Editor's Note: In this multipart series, Signature and Rita Jacobs, PhD will walk you through finding the inspiration and motivation to start – and keep – a journal, and will later offer some approaches to transforming journal entries into memoir.
There are myriad reasons to keep a journal. If there weren’t, there wouldn’t be so many journals started and sadly abandoned because the journal writer runs out of energy, ideas, time or impetus. And yet, I often find people are in my journal-writing workshops because they want to begin again. They just need that extra bit of inspiration or support or a jumping-off place to establish a journal-writing practice that doesn’t run out of steam.
That’s what this series of weekly columns will be about -- finding the inspiration and motivation to keep your journal. And, perhaps, if you are so inclined, you might want to transform some of your journal entries into material for the memoir, story or essay you’ve been meaning to write. But we’ll get to that.
In the first of these columns, I’ll be discussing some of the reasons for keeping a journal and in the second I’ll explore the difference between writing for yourself and writing for a reader. From there on out, it’s writing prompts, ideas and suggested approaches to getting your words on the page.
But first, eight good reasons to keep a journal:
To find comfort, solace or friendship: For many of us, a journal is a place to turn when we don’t want to or can’t confess our thoughts to another person.
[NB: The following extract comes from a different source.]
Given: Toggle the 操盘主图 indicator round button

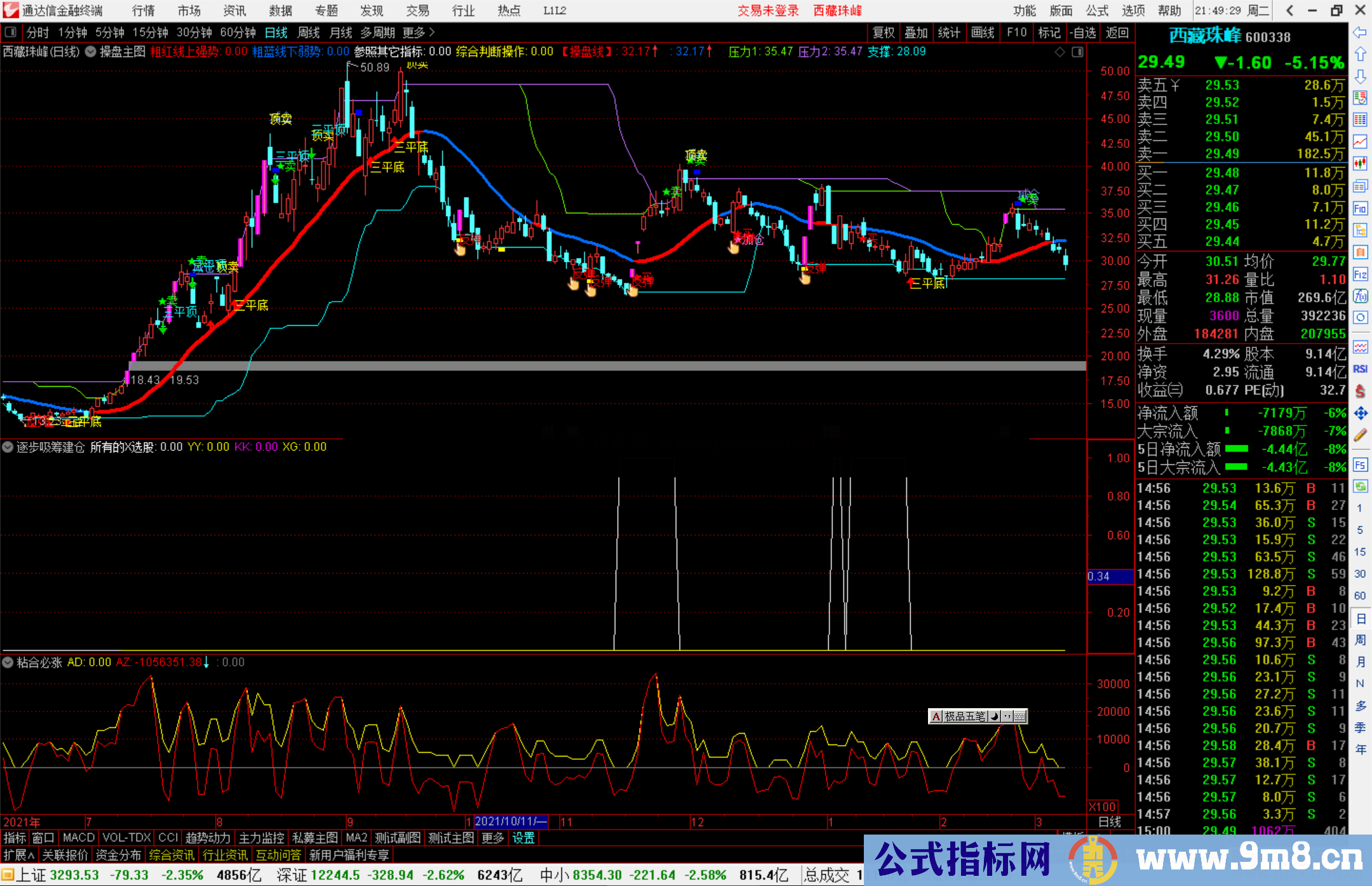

To create a record for the future: Recording what has happened to us is a way of keeping track of victories and/or failures. My advice is to remember to write about the victories!
To explore your creativity: Having an idea, overhearing a conversation, noting a melody, capturing a moment you’d like to revisit are among the many kinds of things you might want to record for creative exploration.
To help heal relationships: An argument with a loved one is often best dealt with by yourself on the page so that you can figure out how to proceed.
To maximize time and efficiency: Breaking down a large project into component parts in the pages of a journal can make a project more manageable.
To use in the therapeutic process: Often insights and observations come up in the therapeutic process that become clearer after further examination in a journal.
To explore dreams and develop intuition: Dream journals help you to remember your dreams. In fact, the very act of writing them down brings more detail to mind. Try writing the dream you’d like to have before you go to sleep and see how that affects your dreaming.
To get in touch with your feelings, to ventilate, to try on new behaviors, to track the patterns of your life, to record travels, to explore fantasies and on and on ….
Yes, I underestimated the number of reasons for keeping a journal, and that’s because there are as many reasons as there are journal writers. But maybe one of the above has triggered something in your mind, or focused you a bit more so that you can sit down with your journal and start to think about the kind of journal you would like to write.
Virginia Woolf wrote about her journal, which she called a diary (and the words may be interchangeable):
“What sort of diary should I like mine to be. Something loose knit, & yet not slovenly, so elastic that it will embrace any thing, solemn, slight or beautiful that comes into my mind. I should like it to resemble some deep old desk, or capacious hold-all, in which one flings a mass of odds & ends without looking them through.”
Your first writing exercise: Write about what your journal will be like. Will it be full of detail? Full of ambiguity? Is it a repository for feelings or a place to map out actions? Are you keeping a record for the future, a compilation of random ideas or using it as a therapeutic or creative tool? Dream a bit about your ideal journal.